TurnTrout comments on Discussion with Eliezer Yudkowsky on AGI interventions

TurnTrout 11 Nov 2021 18:58 UTC
LW: 8 AF: 5
AF
Maybe there’s been a lot of non public work that I’m not privy to?
In Aug 2020 I gave formalizing corrigibility another shot, and got something interesting but wrong out the other end. Am planning to publish sometime, but beyond that I’m not aware of other attempts.
When I visited MIRI for a MIRI/CHAI social in 2018, I seriously suggested a break-out group in which we would figure out corrigibility (or the desirable property pointed at by corrigibility-adjacent intuitions) in two hours. I think more people should try this exact exercise more often—including myself.

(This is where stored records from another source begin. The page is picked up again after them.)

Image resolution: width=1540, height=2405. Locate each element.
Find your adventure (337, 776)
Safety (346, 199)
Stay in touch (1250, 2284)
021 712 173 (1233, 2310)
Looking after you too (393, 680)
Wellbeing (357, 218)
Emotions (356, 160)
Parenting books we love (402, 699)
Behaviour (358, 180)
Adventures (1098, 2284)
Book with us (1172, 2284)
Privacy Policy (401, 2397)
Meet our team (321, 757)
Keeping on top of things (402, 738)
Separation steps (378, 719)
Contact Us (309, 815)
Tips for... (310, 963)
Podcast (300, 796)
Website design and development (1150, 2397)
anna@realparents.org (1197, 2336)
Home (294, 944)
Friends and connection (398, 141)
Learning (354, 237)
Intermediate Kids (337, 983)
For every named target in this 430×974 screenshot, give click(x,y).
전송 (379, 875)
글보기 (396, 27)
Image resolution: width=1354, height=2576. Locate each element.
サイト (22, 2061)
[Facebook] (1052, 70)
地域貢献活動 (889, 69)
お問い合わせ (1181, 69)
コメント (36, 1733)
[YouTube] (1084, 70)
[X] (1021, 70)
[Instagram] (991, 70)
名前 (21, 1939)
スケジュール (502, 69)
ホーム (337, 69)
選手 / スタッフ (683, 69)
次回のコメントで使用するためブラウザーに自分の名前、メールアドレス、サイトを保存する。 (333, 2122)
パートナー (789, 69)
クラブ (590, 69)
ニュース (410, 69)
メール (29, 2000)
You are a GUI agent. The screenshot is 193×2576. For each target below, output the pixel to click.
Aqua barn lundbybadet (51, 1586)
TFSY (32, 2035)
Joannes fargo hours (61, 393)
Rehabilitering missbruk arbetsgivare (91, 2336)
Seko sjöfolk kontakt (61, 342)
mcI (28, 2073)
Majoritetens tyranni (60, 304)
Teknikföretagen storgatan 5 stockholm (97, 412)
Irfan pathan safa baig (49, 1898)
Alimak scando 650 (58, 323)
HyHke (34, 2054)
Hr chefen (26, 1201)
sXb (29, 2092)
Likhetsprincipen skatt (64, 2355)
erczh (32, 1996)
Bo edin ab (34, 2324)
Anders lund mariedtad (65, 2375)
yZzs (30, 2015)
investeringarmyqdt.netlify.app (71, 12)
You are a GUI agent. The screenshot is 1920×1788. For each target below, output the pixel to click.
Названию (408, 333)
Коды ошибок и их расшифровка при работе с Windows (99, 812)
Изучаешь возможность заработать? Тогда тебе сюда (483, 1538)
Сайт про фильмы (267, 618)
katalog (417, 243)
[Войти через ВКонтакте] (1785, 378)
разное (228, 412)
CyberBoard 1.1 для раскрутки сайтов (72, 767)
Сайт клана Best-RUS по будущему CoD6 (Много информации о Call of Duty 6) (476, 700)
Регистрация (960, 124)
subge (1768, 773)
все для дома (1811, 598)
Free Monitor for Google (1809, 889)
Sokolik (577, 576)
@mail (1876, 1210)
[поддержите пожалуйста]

- LawrenceC 11 Nov 2021 19:01 UTC
  3 points
  AF Parent
  Yeah, we’ve also spent a while (maybe ~5 hours total?) in various CHAI meetings (some of which you’ve attended) trying to figure out the various definitions of corrigibility to no avail, but those notes are obviously not public. :(
  
  That being said I don’t think failing in several hours of meetings/a few unpublished attempts is that much evidence of the difficulty?
  - TurnTrout 11 Nov 2021 23:16 UTC
    LW: 4 AF: 3
    AF Parent
    I just remembered (!) that I have more public writing disentangling various forms of corrigibility, and their benefits—Non-obstruction: A simple concept motivating corrigibility.